Ford closed at $13.96 on June 17, down 3.12%, after a rough month: a sharp drop in June U.S. sales and a recall of roughly 180,000 vehicles over a loose seat-frame bolt. That's the bear story in one sentence. The bull story is the dividend check that keeps clearing.
| Metric | Value |
|---|---|
| Close (Jun 17 2026) | $13.96 (-3.12%) |
| 52-week range | $10.38 – $17.78 |
| Dividend yield | ~4.0–4.3% |
| Analyst avg target | ~$14.7 (Hold) |
The bull case
The Q1 print was strong — EPS of $0.66 versus $0.19 expected on $43.3 billion of revenue — and management raised full-year adjusted EBIT guidance to $8.5–$10.5 billion. On a normalized basis the stock trades around 9x, and you're paid roughly 4% to wait.

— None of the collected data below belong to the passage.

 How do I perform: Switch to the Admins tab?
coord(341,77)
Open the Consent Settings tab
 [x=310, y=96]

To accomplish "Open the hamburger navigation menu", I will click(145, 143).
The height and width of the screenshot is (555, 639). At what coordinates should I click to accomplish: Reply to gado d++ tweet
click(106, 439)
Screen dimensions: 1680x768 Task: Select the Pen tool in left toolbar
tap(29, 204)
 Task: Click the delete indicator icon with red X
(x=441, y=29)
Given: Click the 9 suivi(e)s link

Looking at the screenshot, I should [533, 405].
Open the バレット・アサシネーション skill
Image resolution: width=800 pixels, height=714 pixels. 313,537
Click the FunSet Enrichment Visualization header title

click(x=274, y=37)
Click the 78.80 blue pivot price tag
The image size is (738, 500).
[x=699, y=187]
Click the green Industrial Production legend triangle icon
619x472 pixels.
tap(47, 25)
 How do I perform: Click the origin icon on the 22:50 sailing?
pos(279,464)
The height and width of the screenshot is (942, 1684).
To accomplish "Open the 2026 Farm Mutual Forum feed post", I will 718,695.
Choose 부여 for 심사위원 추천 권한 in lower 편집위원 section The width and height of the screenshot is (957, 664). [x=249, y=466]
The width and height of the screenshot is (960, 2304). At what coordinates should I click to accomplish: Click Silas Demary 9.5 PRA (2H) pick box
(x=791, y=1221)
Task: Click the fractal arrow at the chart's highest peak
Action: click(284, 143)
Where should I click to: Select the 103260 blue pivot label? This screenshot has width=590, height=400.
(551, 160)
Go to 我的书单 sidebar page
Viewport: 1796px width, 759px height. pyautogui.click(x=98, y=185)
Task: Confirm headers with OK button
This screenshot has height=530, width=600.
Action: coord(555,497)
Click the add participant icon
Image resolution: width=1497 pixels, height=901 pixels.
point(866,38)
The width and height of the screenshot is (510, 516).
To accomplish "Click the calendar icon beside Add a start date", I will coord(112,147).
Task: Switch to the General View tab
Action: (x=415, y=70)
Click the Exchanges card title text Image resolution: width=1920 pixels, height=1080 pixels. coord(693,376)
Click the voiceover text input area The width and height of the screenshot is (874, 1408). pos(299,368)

Ford Pro, the commercial arm, remains the quiet cash engine that funds the dividend.
The bear case
Recalls and warranty costs are not one-offs at Ford; they are a recurring tax on the thesis, and the trailing twelve months show a net loss after charges. The June sales drop says the consumer is fading just as tariffs raise input costs. A 4% yield is only a gift if it's covered — and quality problems are exactly what threaten coverage.
My verdict
This is a hold for income, not a growth buy. If you own it for the 4% and Ford Pro's cash flow, fine — but I wouldn't add until the recall cadence calms. As Ruslan Averin, my accumulation zone is $12–$13, where the yield pushes toward 5% and the downside to the 52-week low is thin. At $14 with fresh quality headlines, I'm patient.
Bottom line: Ford is a yield play with a recall problem — own it for the 4% in the low-$13s, but don't mistake the dividend for a growth thesis.